* Directions: Which lines of the listing below contain the string "button"? Pick out each one, matching case exactly.

(Collection entries)
_ _ _ _ _
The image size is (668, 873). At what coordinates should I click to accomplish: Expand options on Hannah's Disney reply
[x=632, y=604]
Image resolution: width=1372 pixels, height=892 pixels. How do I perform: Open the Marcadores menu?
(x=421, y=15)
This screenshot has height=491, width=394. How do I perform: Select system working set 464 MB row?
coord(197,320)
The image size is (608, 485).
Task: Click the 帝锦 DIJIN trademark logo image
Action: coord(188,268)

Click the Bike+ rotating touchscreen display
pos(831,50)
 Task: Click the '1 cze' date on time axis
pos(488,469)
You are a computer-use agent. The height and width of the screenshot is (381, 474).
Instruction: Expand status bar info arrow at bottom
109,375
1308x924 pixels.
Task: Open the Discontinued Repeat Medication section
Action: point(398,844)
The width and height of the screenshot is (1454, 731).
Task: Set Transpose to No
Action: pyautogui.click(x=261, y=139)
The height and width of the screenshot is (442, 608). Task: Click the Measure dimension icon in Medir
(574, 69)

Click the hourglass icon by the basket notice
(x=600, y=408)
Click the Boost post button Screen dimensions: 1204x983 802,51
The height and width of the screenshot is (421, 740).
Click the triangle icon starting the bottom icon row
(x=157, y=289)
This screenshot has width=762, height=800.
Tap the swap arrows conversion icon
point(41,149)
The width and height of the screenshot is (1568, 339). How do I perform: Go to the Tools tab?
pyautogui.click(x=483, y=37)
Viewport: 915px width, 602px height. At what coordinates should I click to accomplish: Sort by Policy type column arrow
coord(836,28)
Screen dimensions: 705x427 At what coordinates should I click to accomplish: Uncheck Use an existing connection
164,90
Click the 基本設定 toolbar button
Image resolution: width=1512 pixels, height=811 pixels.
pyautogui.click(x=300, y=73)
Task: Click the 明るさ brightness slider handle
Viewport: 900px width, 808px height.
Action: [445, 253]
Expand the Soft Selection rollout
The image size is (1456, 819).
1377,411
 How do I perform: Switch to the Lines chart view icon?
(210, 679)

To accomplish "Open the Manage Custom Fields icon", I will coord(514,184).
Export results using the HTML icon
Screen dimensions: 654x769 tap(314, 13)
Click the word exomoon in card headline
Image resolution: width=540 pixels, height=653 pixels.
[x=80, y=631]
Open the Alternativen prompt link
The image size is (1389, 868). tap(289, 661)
_ _ _ _ _
* Output:
Click the Boost post button Screen dimensions: 1204x983 802,51
Click the 基本設定 toolbar button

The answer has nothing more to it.